Hace un año se estrenó Mi nombre es Alfred Hitchcock, de Mark Cousins, cineasta y escritor norirlandés, celebrado sobre todo por su documental de 15 horas La historia del cine: Una odisea. “Alfred Hitchcock nunca escribió ni hizo la voz en off de esta película, pero muchas de las cosas que dice son verdad. Su voz sigue viva entre todos los cinéfilos. Aquí lo interpreta Alistair McGowan”, se aclara a cuento de la muy buena imitación que McGowan efectúa del gran director inglés. Una apuesta estética bien utilizada, a diferencia de otros video ensayos que también la tienen como recurso. Aunque, en este caso, lo más interesante es la aspiración manifestada por Coussins de dar a conocer aspectos nunca abordados por la crítica cinéfila; algo falso, por supuesto, alcanza con leer a nuestro Ángel Faretta para comprobar que varias de las apreciaciones de este trabajo fueron pensadas antes por otros, y de manera más exhaustiva y profunda.
Pero Mi nombre es Alfred Hitchcock no carece de hallazgos para el público masivo con el que cuenta su director. Además, tiene archivo no tan visto, con imágenes del set de Murnau, o la vida familiar con Alma y Patricia. Dividido en ítems, “Evasión”, “Deseo”, “Soledad”, “Tiempo”, “Plenitud” y “Alturas”, guarda alguna consonancia con el libro de entrevistas de François Truffaut, aunque se despega de los tecnicismos para establecer una mirada más “humana” y si se quiere espiritual. En ese sentido, suministrar al espectador la ilusión de un muerto que se comunica desde el más allá, es oportuna y bastante cómica.
En el recorrido biográfico parcial que efectúa, Counssin se preocupa por recordar los años de formación con los jesuitas. En los fragmentos dedicados al tiempo, la altura y la soledad, tres nociones que se presentan como de un orden que excede lo cinematográfico, realiza diferentes lecturas tangenciales, aunque dirigidas, por elevación, a un mismo centro extraterreno. Hitchcock es caracterizado como un conector de mundos y como una suerte de buscador de verdades del alma, antes que como un simple cineasta.
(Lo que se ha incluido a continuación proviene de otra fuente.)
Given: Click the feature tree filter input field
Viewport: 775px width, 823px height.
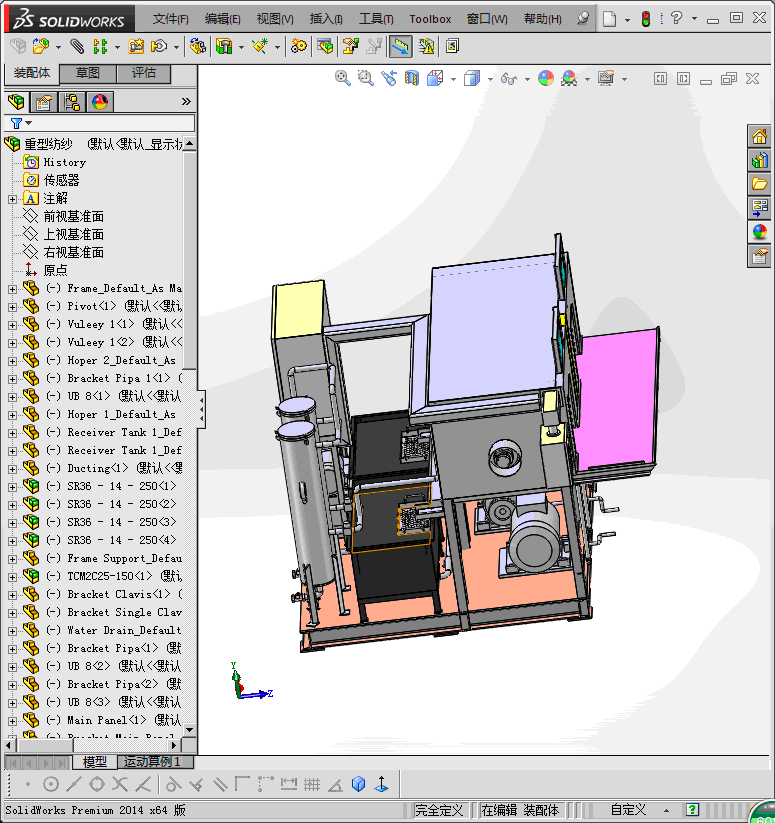Looking at the screenshot, I should point(110,123).
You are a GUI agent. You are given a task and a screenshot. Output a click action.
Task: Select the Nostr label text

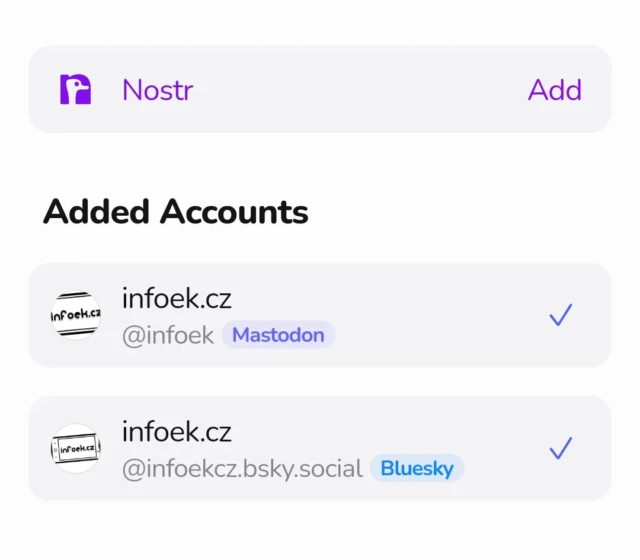click(157, 90)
Sirviéndose de escenas que abarcan las películas más famosas, como Psicosis, La ventana indiscreta, Rebeca o Vértigo, pero también otras menos conocidas, como Jamaica Inn, Atormentada o The Lodger: A Story of the London Fog (en castellano conocida con varios títulos, como El inquilino o El enemigo de las rubias), habla de la sacralidad del paso del tiempo, la imposibilidad de modificarlo en el plano de lo real y, en contrapartida, el poder de espejarlo en el celuloide. A partir de la “Soledad”, Cousins adjudica al maestro el haber establecido una relación entre su manera de filmar con algo que podríamos denominar, un poco pomposamente, autoconocimiento. Y, sobre el final, en la parte titulada “Alturas”, hace un repaso de escenas que llama insistentemente “omniscientes”. Tomas cenitales que, para él, evocan algo “religioso” y “metafísico” en la obra de un autor cuyo límite, al menos a la hora de ser revisitado, es, evidentemente, el cielo.